Être distribuée sur le continent sans la société de messagerie, c’est, pour la presse française, mission impossible.

Distribuer un titre français sur l’Afrique n’est pas une sinécure. Identifier le bon relais localement, vérifier la qualité de la diffusion et, surtout, récupérer la recette, tout cela demande souvent beaucoup trop d’énergie au regard du nombre d’exemplaires vendus. C’est la raison pour laquelle la plupart des éditeurs hexagonaux confient leurs exportations vers le continent à Presstalis, société de messagerie codétenue par la presse magazine et les quotidiens français. Pour remplir sa mission, cette dernière s’appuie notamment sur ses filiales comme Sochepresse au Maroc, Sotupresse en Tunisie ou Édipresse en Côte d’Ivoire. Outre sa connaissance du terrain, elle offre l’immense avantage de garantir le paiement des numéros vendus. Même les Messageries lyonnaises de presse, son principal concurrent sur le marché français, lui sous-traitent cette mission.

* Section des données
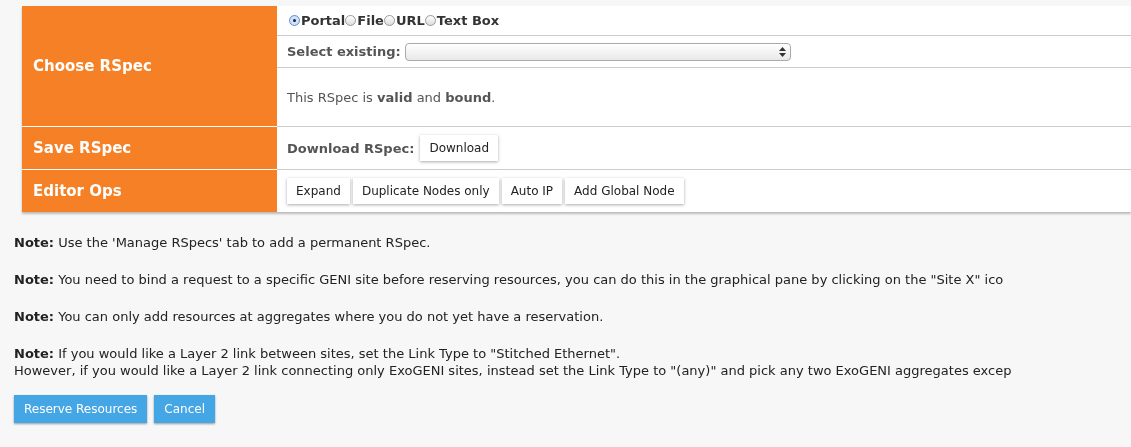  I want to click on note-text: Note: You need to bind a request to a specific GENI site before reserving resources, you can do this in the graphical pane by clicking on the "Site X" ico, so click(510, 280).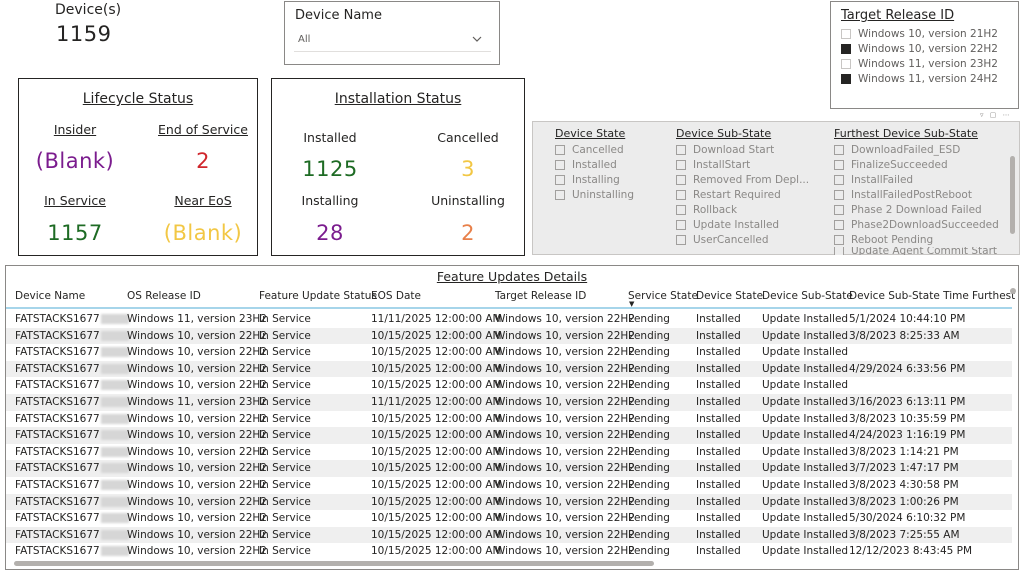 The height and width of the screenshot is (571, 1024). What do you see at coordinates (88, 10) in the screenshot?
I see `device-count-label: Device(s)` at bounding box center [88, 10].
* * *
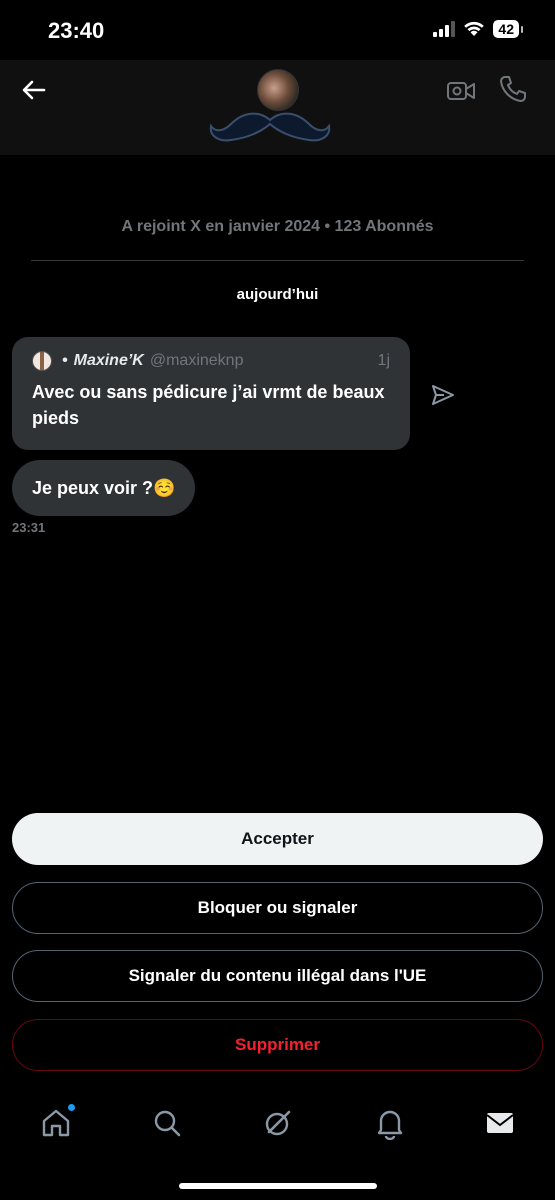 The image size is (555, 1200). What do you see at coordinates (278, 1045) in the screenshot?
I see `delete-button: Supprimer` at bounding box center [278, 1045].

* Consigne
Reproduisez à l'identique l'extrait du texte sur la diffusion de la presse française en Afrique : commencez aux mots « Distribuer un titre » et arrêtez-vous après « sous-traitent cette mission. ». Les enregistrements constituent un matériau distinct du texte.

* Réponse ci-dessous
Distribuer un titre français sur l’Afrique n’est pas une sinécure. Identifier le bon relais localement, vérifier la qualité de la diffusion et, surtout, récupérer la recette, tout cela demande souvent beaucoup trop d’énergie au regard du nombre d’exemplaires vendus. C’est la raison pour laquelle la plupart des éditeurs hexagonaux confient leurs exportations vers le continent à Presstalis, société de messagerie codétenue par la presse magazine et les quotidiens français. Pour remplir sa mission, cette dernière s’appuie notamment sur ses filiales comme Sochepresse au Maroc, Sotupresse en Tunisie ou Édipresse en Côte d’Ivoire. Outre sa connaissance du terrain, elle offre l’immense avantage de garantir le paiement des numéros vendus. Même les Messageries lyonnaises de presse, son principal concurrent sur le marché français, lui sous-traitent cette mission.